### DIRECTIONS
Print exactly the lines from the one containing "Image resolution: width=1024" through the last line of the records below, both included, and nothing else; omit any pictures.

[[ DATASET EXCERPTS open ]]

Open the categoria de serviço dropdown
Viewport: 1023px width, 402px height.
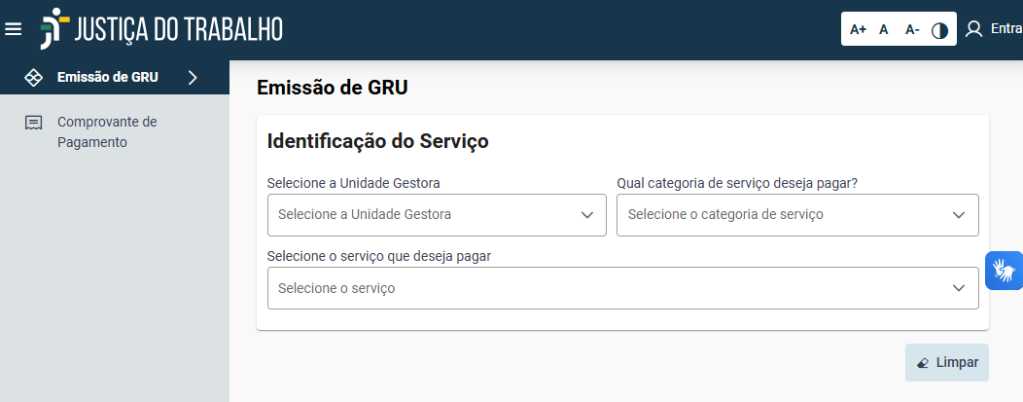point(797,215)
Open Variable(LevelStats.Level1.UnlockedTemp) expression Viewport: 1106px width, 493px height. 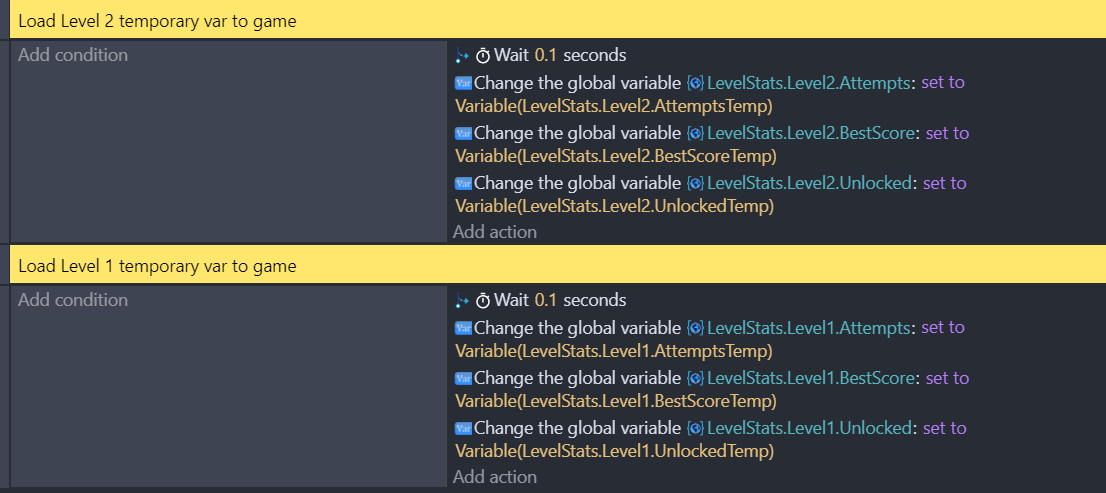[x=614, y=451]
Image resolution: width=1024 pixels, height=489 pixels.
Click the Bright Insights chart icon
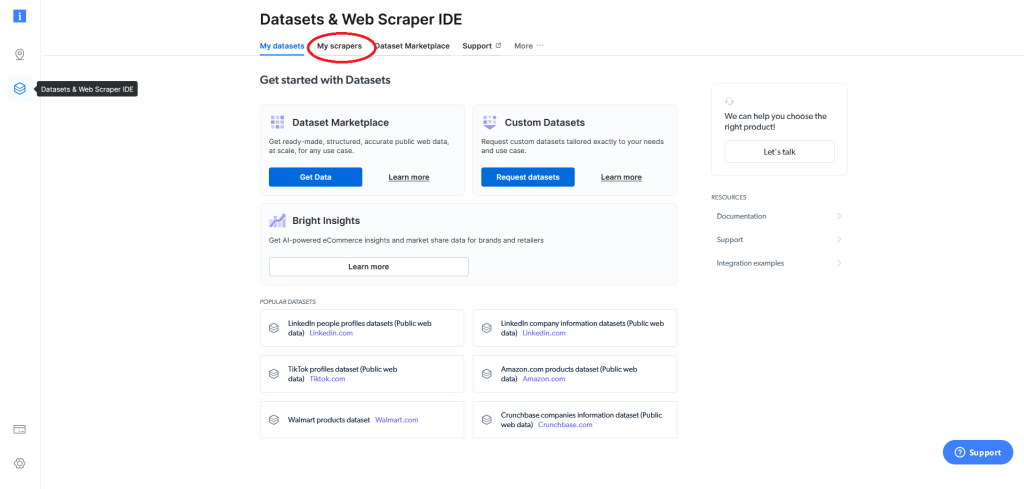277,220
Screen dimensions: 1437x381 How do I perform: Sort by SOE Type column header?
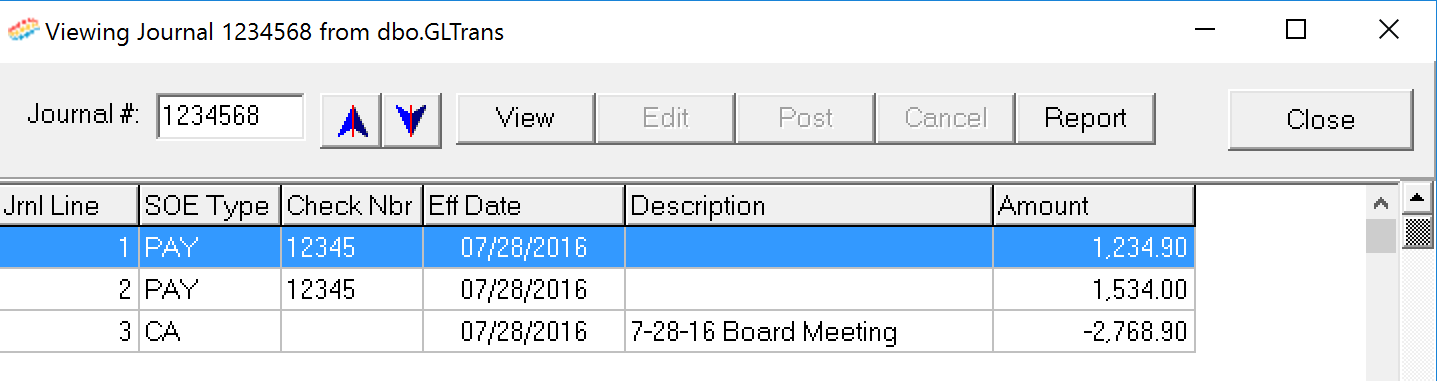point(210,206)
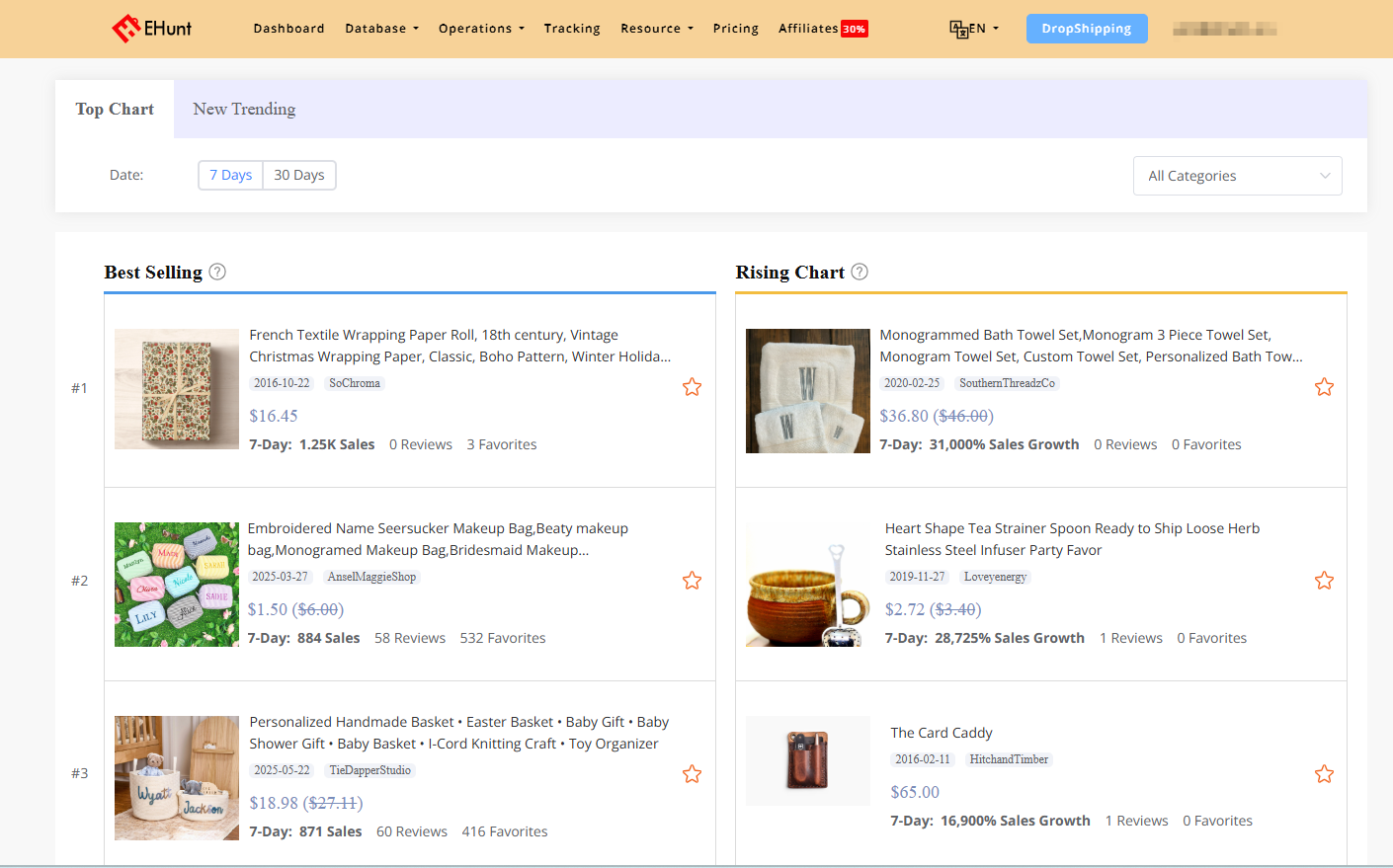Favorite the French Textile Wrapping Paper listing
1393x868 pixels.
(692, 387)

[[ DATASET EXCERPTS closed ]]

### FINISHED EXERCISE
Image resolution: width=1024 pixels, height=489 pixels.
Click the Bright Insights chart icon
277,220
Screen dimensions: 1437x381 How do I perform: Sort by SOE Type column header?
point(210,206)
Favorite the French Textile Wrapping Paper listing
1393x868 pixels.
(692, 387)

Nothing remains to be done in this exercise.